──────── Data for analysis
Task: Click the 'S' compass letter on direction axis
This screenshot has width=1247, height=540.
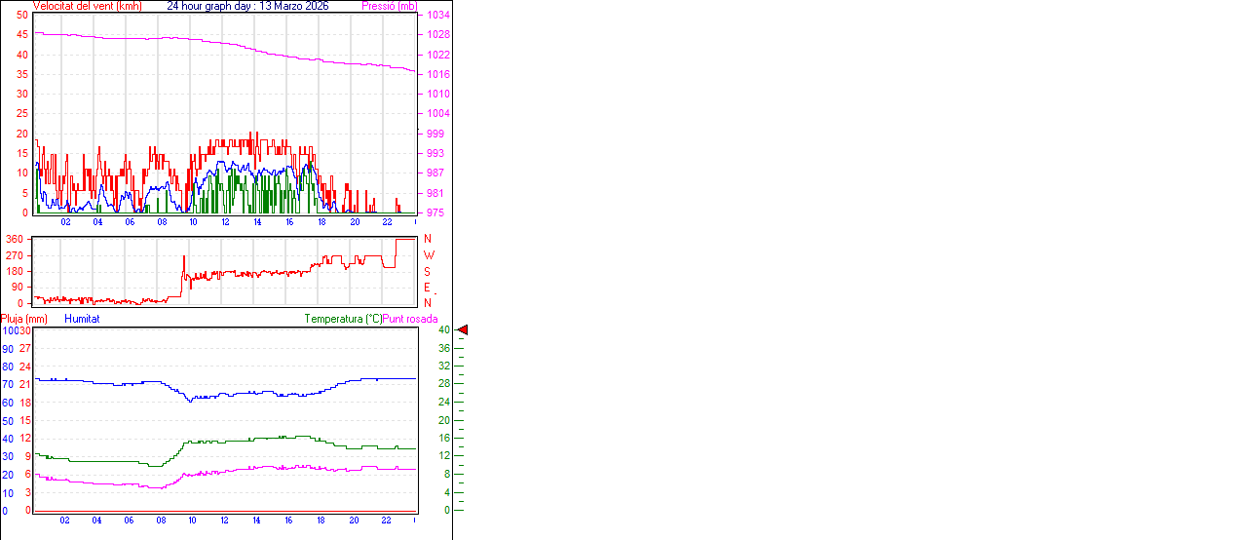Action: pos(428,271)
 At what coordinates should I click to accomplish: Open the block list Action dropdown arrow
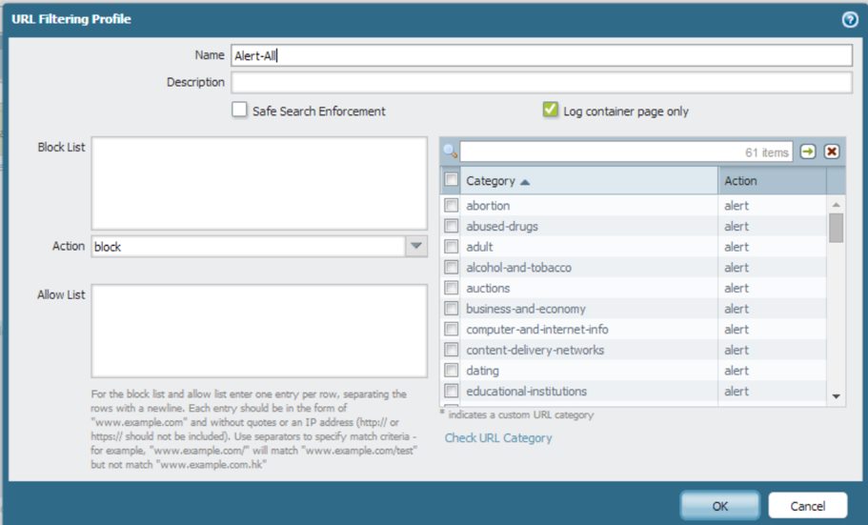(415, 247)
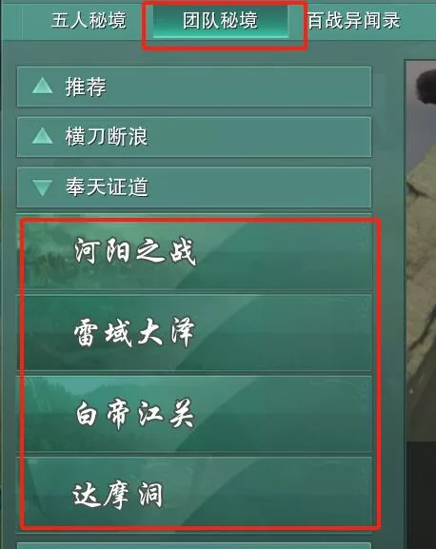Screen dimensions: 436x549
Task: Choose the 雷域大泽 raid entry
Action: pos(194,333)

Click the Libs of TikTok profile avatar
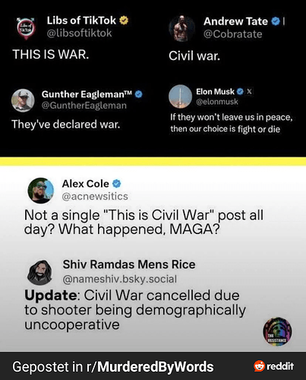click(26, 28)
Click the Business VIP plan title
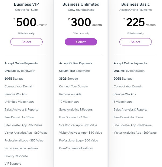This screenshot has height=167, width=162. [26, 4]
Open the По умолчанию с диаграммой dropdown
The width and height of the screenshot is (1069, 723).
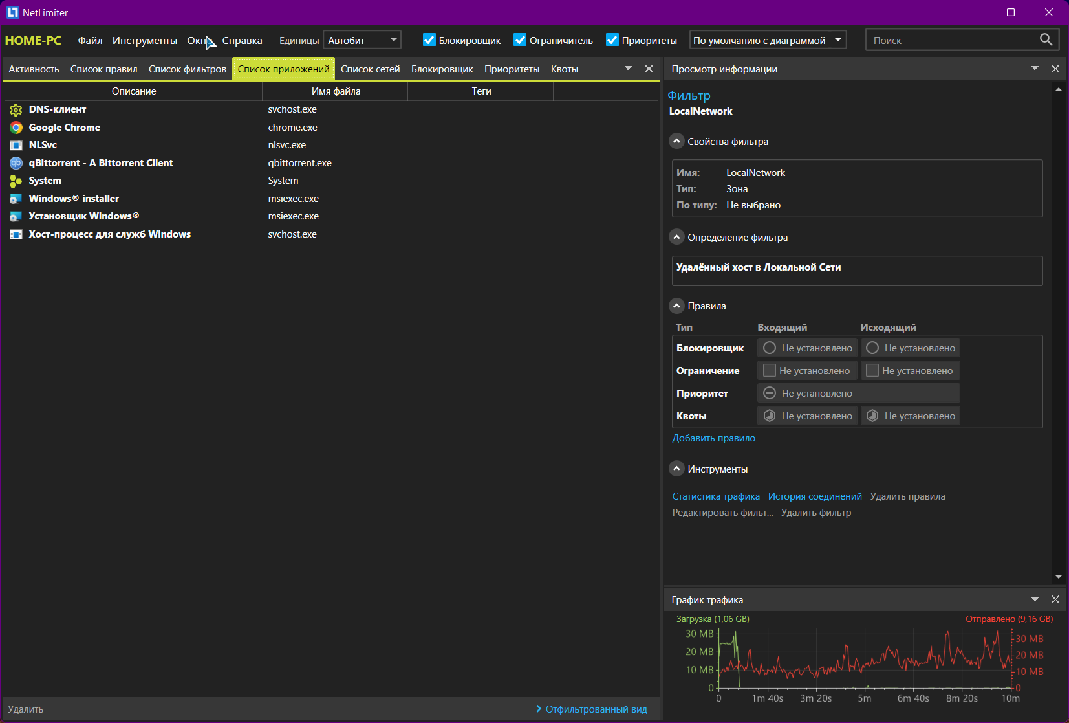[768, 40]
────────────────
Lines starting at the one with "Click the Business VIP plan title" and ending at the last line of the entries above must be restated word for word, with pictures omitted.

Click the Business VIP plan title
This screenshot has height=167, width=162. [26, 4]
Open the По умолчанию с диаграммой dropdown
The width and height of the screenshot is (1069, 723).
[768, 40]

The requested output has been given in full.